WHAT YOU ARE ASKED TO DO> Reproduce a portion of the filing on the Legg Mason acquisition word for word, beginning at the words "The unaudited pro forma condensed combined statements" and stopping after "on June 30, 2020.".

SELECTED EXCERPT>
==========

Summary of Transaction

On July 31, 2020, Franklin Resources completed its acquisition of Legg Mason (the “Acquisition”) pursuant to the terms and conditions of the Merger Agreement. The EnTrust business was acquired by its management concurrent with the closing of the Acquisition.

The foregoing description of the Acquisition is qualified in its entirety by reference to the full text of the Merger Agreement, which was filed as Exhibit 2.1 to the Company’s Current Report on Form 8-K on February 18, 2020.

Pro Forma Information

The unaudited pro forma condensed combined statements of income for the fiscal year ended September 30, 2019 and the nine months ended June 30, 2020 combine the historical consolidated statements of income of Franklin Resources and Legg Mason, giving effect to the Acquisition as if it had occurred on October 1, 2018. The unaudited pro forma condensed combined balance sheet as of June 30, 2020 combines the historical consolidated balance sheets of Franklin Resources and Legg Mason, giving effect to the Acquisition as if it had occurred on June 30, 2020.

The unaudited pro forma condensed combined financial information (“pro forma information”) is based on, and should be read in conjunction with, the following historical consolidated financial statements and accompanying notes:

 

   

audited consolidated financial statements of Franklin Resources as of and for the year ended September 30, 2019, and the related notes included in Franklin Resources’ Annual Report on Form 10-K for the year ended September 30, 2019;

 

   

unaudited historical condensed consolidated financial statements of Franklin Resources as of and for the nine months ended June 30, 2020, and the related notes included in Franklin Resources’ Quarterly Report on Form 10-Q for the quarterly period ended June 30, 2020;

 

   

audited consolidated financial statements of Legg Mason as of and for the year ended March 31, 2020, and the related notes included in Legg Mason’s Annual Report on Form 10-K for the year ended March 31, 2020;

 

   

unaudited historical condensed consolidated financial statements of Legg Mason as of and for the three months ended June 30, 2020, and the related notes included in Legg Mason’s Quarterly Report on Form 10-Q for the quarterly period ended June 30, 2020; and

 

   

unaudited historical condensed consolidated financial statements of Legg Mason as of and for the six months ended September 30, 2019, and the related notes included in Legg Mason’s Quarterly Report on Form 10-Q for the quarterly period ended September 30, 2019.

==========

MATERIAL SUPPLIED>
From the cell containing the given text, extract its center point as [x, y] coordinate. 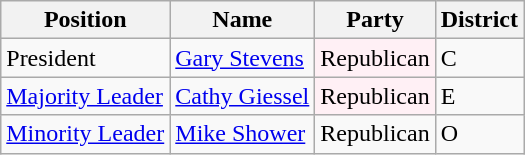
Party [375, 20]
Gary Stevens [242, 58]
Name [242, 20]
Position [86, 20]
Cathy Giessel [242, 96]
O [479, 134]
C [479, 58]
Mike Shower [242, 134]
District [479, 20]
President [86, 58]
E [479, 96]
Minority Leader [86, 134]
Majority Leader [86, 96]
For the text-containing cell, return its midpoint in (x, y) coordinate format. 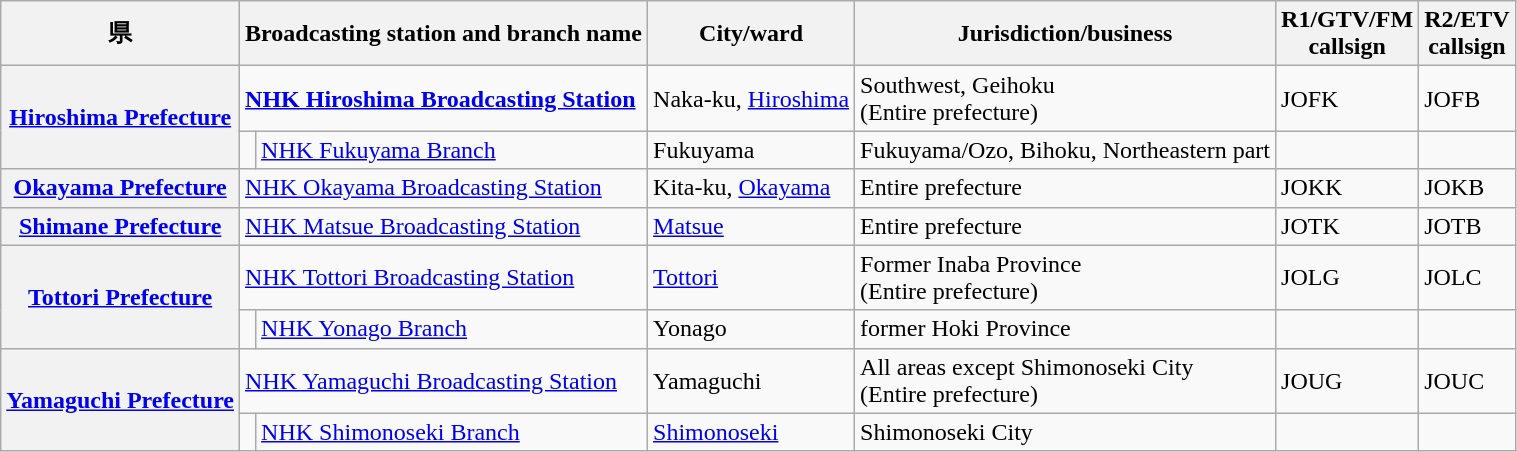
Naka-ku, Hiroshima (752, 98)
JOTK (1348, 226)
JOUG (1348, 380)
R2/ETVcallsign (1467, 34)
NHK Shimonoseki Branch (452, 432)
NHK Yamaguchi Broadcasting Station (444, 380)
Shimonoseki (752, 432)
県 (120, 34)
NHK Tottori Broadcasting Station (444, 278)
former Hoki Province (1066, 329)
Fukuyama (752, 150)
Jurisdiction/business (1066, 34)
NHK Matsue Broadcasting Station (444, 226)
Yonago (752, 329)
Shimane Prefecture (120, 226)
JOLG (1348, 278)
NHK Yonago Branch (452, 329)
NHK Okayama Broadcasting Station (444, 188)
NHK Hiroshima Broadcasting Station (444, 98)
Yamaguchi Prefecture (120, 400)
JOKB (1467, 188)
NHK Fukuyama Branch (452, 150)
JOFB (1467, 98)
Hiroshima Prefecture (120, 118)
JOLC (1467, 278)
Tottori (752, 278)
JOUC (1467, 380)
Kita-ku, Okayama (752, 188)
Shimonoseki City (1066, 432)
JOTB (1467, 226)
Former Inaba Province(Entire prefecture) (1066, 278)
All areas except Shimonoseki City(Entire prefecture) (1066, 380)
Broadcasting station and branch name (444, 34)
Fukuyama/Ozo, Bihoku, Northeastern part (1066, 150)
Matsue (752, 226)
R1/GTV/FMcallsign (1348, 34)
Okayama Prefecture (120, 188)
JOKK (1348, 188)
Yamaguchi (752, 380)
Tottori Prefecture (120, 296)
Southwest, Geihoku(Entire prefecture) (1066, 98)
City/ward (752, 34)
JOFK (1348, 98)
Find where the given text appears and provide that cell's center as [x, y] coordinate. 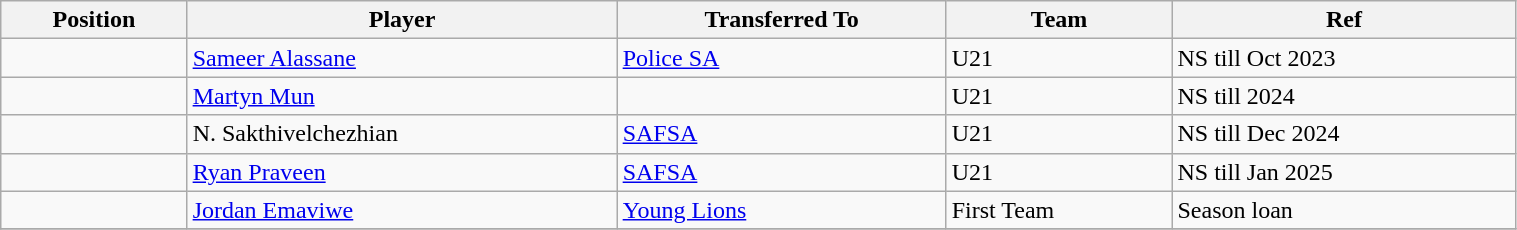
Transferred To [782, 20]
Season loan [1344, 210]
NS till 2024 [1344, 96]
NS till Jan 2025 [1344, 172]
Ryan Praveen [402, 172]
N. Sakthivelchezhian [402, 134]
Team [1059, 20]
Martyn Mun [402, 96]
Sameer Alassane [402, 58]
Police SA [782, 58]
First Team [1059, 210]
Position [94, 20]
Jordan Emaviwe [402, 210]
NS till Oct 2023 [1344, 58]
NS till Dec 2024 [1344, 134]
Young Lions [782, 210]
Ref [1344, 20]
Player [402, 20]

==========

SOLUTION>
The unaudited pro forma condensed combined statements of income for the fiscal year ended September 30, 2019 and the nine months ended June 30, 2020 combine the historical consolidated statements of income of Franklin Resources and Legg Mason, giving effect to the Acquisition as if it had occurred on October 1, 2018. The unaudited pro forma condensed combined balance sheet as of June 30, 2020 combines the historical consolidated balance sheets of Franklin Resources and Legg Mason, giving effect to the Acquisition as if it had occurred on June 30, 2020.